Search code examples
pythonregexregex-lookaroundsnegative-lookbehind

How can I use use a regex to match characters that aren't included in certain words?


Suppose I want to return all occurrences of 'lep' in a string in Python, but not if an occurrence is in a substring like 'filepath' or 'telephone'. Right now I am using a combination of negative lookahead/lookbehind:

(?<!te|fi)lep(?!hone|ath)

However, I do want 'telepath' and 'filephone' as well as 'filep' and 'telep'. I've seen similar questions but not one that addresses this type of combination of lookahead/behind.

Thanks!


Solution

  • You can place lookaheads inside lookbehinds (and vice-versa; any combination, really, so long as every lookbehind has a fixed length).
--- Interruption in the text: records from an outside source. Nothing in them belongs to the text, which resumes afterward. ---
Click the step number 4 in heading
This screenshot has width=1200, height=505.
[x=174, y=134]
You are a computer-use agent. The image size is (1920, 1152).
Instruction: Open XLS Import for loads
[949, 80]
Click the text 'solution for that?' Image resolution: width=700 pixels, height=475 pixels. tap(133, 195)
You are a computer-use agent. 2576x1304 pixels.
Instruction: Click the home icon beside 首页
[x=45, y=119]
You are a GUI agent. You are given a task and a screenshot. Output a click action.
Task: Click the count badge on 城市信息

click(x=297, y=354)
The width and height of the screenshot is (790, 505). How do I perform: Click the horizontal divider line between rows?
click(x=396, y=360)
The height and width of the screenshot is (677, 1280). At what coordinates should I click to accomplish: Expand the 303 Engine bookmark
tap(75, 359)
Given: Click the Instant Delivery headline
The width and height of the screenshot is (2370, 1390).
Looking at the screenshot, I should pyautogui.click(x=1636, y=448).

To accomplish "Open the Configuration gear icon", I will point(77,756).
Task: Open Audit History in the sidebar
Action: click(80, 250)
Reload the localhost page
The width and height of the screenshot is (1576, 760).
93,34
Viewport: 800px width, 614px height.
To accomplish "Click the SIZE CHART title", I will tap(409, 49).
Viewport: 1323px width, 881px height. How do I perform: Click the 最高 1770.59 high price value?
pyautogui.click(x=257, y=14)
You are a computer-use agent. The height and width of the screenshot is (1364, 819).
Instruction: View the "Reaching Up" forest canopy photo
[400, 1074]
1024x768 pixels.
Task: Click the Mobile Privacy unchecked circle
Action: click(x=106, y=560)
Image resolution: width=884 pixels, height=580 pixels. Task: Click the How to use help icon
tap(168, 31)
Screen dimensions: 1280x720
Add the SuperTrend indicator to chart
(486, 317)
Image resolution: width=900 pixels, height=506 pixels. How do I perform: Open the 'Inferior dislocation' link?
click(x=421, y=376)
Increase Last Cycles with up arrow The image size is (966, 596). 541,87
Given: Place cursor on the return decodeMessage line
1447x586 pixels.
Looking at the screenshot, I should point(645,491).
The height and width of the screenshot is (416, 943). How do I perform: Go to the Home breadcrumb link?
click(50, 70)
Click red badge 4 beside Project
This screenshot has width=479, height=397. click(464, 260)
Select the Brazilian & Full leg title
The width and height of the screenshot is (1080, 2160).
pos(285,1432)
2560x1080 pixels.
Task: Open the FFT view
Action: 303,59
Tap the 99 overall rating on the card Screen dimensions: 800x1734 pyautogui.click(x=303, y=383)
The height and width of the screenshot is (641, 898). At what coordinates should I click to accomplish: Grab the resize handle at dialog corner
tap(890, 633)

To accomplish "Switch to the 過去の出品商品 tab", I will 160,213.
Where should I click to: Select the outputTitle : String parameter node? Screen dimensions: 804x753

That allows you to combine the two conditions into one (doesn't begin with X and end with Y):

    lep(?<!telep(?=hone))(?<!filep(?=ath))
    

    Putting the lookbehinds last is more efficient, too. I would advise doing it that way even if there's no suffix (for example, lep(?<!filep) to exclude filep).

    However, generating the regexes from user input like lep -telephone -filepath promises to be finicky and tedious. If you can, it would be much easier to search for the unwanted terms first and eliminate them. For example, search for:

    (?:telephone|filepath|(lep))
    

    If the search succeeds and group(1) is not None, it's a hit.